Burkina Faso : des militaires annoncent « suspendre » la Constitution du pays

Dans une déclaration à la télévision publique, les putschistes ont dissous l’Assemblée nationale et le gouvernement, et assuré que l’ordre constitutionnel serait rétabli ultérieurement.

Des militaires en uniforme ont annoncé lundi 24 janvier à la télévision publique avoir pris le pouvoir au Burkina Faso et chassé le président Roch Marc Christian Kaboré, plongeant dans une nouvelle crise ce pays sahélien. Le Mouvement patriotique pour la sauvegarde et la restauration (MPSR) « qui regroupe toutes les composantes des forces de défense et de sécurité, a ainsi décidé de mettre fin au pouvoir de M. Roch Marc Christian Kaboré ce 24 janvier 2022 », a annoncé le capitaine Kader Ouedraogo, entouré d’une quinzaine de militaires à la télévision.

Conséquence de ce coup de force initié dimanche 23 janvier par des mutineries dans des casernes du pays, les frontières terrestres et aériennes seront fermées à partir de minuit, le gouvernement et l’Assemblée nationale dissous et la Constitution « suspendue ».

Un couvre-feu est instauré de 21 heures à 5 heures sur tout le territoire, a poursuivi Kader Ouedraogo, lisant un communiqué signé du leader du MPSR, le lieutenant-colonel Paul-Henri Damiba, commandant de la 3e région militaire, le nouvel homme fort du pays. Le MPSR s’est engagé « à proposer dans un délai raisonnable (…) un calendrier de retour à un ordre constitutionnel accepté de tous ».

Où se trouve le président Kaboré ?

Il « appelle les patriotes, les Africains intègres et tous les amis du Burkina Faso à le soutenir et l’accompagner dans ce tournant décisif de l’histoire de notre pays ». Avant le début du couvre-feu, des centaines d’habitants de Ouagadougou sont descendus dans les rues de la capitale pour célébrer cette prise de pouvoir par des cris de joie et des coups de sifflet.

Une question demeure : où se trouve Roch Marc Christian Kaboré, qui présidait depuis 2015 le pays ? Sur le compte Twitter de l’ancien président, la télévision publique RTB a publié une lettre manuscrite signée de sa main dans laquelle il indique « déposer sa démission », « dans l’intérêt supérieur de la nation, suite aux événements qui s’y déroulent ».

Les militaires se sont contentés d’indiquer que « les opérations se sont déroulées sans effusion de sang et sans aucune violence physique sur les personnes arrêtées qui sont détenues dans un lieu sûr dans le respect de leur dignité », sans mentionner de noms.

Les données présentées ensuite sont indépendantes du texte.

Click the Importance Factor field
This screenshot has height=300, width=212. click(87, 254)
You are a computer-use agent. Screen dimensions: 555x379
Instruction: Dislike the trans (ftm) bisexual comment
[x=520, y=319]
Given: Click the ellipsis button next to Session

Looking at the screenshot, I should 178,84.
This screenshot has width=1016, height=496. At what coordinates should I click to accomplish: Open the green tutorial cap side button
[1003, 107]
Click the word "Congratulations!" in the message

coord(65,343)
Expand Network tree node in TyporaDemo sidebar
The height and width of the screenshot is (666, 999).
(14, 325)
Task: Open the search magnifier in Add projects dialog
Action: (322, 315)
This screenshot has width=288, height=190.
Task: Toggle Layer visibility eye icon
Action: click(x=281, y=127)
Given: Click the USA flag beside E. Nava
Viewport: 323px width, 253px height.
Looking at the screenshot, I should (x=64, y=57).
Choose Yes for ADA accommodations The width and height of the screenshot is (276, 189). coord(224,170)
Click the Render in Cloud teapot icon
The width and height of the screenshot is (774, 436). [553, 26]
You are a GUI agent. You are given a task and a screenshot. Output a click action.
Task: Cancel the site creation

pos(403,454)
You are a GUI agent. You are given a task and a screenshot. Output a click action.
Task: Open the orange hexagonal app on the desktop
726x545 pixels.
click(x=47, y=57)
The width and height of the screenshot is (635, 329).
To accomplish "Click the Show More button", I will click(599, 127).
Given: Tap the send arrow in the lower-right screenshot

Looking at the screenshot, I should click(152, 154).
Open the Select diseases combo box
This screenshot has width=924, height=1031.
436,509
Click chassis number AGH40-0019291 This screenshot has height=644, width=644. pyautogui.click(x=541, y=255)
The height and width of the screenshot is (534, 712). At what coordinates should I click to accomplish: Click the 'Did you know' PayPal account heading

Lundi matin, un journaliste de l’AFP a vu près de la résidence du chef de l’État trois véhicules criblés de balles. Des traces de sang étaient visibles sur l’un d’eux. Des tirs avaient été entendus dimanche soir près de la résidence du chef de l’État et un hélicoptère avait survolé la zone tous feux éteints, selon des résidents.

Population excédée

Au pouvoir depuis 2015, le président Kaboré, réélu en 2020 sur la promesse de faire de la lutte antidjihadiste sa priorité, était de plus en plus contesté par une population excédée par les violences djihadistes et son impuissance à y faire face.

Sur la scène internationale, ce coup de force a été largement condamné, notamment par l’ONU qui a appelé les auteurs « à déposer les armes » et à protéger « l’intégrité physique » du président Kaboré. Les États-Unis et l’Union européenne ont eux demandé la « libération immédiate » de Roch Marc Kaboré, la France appelant ses ressortissants à la prudence et à éviter tout déplacement au Burkina.